--- START ---

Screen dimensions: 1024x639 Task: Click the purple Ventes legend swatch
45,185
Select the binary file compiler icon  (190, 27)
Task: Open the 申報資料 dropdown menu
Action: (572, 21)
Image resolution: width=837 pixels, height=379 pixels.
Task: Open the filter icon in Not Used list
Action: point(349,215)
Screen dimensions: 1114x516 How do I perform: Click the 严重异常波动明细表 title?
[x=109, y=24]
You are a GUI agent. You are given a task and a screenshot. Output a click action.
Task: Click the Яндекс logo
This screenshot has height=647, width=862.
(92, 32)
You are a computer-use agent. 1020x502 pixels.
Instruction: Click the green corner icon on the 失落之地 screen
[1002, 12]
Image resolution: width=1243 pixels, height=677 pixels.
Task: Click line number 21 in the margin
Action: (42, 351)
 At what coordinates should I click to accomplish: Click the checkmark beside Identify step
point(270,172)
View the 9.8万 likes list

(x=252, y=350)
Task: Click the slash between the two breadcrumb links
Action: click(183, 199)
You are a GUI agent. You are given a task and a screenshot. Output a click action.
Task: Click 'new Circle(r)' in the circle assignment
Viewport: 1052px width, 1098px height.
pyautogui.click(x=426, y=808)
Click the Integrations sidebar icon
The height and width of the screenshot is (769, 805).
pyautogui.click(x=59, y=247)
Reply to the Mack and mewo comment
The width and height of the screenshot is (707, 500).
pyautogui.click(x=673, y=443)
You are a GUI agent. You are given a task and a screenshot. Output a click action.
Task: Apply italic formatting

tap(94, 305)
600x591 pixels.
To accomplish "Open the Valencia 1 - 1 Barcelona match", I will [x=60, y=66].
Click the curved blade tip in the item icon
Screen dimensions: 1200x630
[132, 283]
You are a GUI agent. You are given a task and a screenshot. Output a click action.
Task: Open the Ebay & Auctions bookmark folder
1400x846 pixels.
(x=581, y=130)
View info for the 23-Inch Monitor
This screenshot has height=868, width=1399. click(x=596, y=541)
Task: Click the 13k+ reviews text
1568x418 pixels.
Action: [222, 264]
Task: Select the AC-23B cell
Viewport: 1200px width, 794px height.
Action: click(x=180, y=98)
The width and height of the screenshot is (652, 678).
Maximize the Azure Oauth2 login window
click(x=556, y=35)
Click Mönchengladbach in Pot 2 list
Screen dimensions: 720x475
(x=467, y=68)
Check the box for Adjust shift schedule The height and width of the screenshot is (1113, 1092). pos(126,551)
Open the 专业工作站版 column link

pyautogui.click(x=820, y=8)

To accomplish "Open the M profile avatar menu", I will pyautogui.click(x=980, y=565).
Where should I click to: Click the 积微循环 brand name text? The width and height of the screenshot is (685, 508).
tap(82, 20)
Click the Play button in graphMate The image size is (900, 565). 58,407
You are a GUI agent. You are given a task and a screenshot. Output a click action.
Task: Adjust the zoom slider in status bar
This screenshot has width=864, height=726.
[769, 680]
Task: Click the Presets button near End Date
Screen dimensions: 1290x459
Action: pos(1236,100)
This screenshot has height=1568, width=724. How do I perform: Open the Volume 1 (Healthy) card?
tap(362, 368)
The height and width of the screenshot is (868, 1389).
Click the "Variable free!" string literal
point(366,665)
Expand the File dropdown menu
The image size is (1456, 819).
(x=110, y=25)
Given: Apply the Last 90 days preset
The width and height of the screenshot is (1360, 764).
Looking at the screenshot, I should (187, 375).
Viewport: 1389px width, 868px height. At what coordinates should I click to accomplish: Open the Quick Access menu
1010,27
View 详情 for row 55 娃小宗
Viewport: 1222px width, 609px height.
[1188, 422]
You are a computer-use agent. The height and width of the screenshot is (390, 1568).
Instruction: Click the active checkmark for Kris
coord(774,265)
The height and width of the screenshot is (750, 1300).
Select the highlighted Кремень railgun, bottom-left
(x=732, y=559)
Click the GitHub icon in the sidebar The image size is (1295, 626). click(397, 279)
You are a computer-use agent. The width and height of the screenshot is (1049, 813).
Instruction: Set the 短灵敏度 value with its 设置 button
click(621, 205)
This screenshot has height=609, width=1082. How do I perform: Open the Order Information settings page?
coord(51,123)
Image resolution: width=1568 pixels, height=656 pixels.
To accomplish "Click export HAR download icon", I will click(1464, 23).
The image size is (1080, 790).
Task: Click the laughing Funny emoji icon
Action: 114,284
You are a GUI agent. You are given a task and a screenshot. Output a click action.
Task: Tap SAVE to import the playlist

--- END ---

**Exercise details**: The answer should be a single number: the count of lines in the data that include the string "computer".

**Solution for this problem**: 3